Not because it’s better, (it’s not) but because it’s radically more efficient at giving the vast majority of users what they actually want. Which is a quick and agile improvement of our images based on simple rules-base manipulation of reproducible best practices.
Obviously, no algorithm will replace human judgement.
But the Delta between bespoke retouching and AI driven global photo enhancement is shrinking fast.
And with most of the eyeballs already transitioned from magazine pages to digitally delivered web content, there will be fewer and fewer use cases that justify bespoke retouching.
You hate that thought. Heck, *I* hate that thought. But to ignore it is idiocy.
The pace you can achieve between shutter release and eyeball-aggregating mass posting is, sadly, the primary metric that will drive things in the future. Not how delicately you can tweak the shadow rolloff in every wrinkle.

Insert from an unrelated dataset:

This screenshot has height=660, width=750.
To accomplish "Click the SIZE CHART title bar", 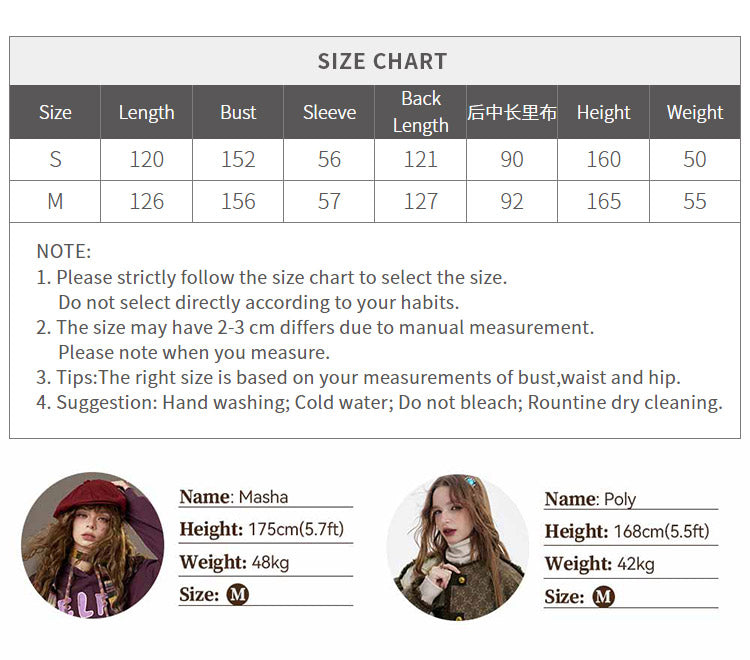I will point(382,61).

It’s really no different from replacing car parts. Once upon a time you bought replacement parts and used them to fix only what was broken. Today, you buy pre-assembled “modules” to exchange. Because robotic machines are WAY better at assembly than people.

Welcome to the future.
Sucks, but there it is.

Oh and IMO renting software is incredibly dumb if by doing that you also give the software company the ability to gatekeep your OWN intellectual property. My creative work is MINE no matter who created the software. And I refuse to do ANY work in any rental-only tool that enables the company to shut off my access to my own property for non payment of their continuing fees.
That’s basically ransomeware. And I’ll not have it.

My 2 cents.

Kishore, can you please tell how to use layers in LR. Didn't find it right now.

I just forgot: What I hate most in CO are the thumbnails. If you crop you won't see the image as it is. When lucking for a certain image I can't see properly which one is the right one. I will never understand this behaviour.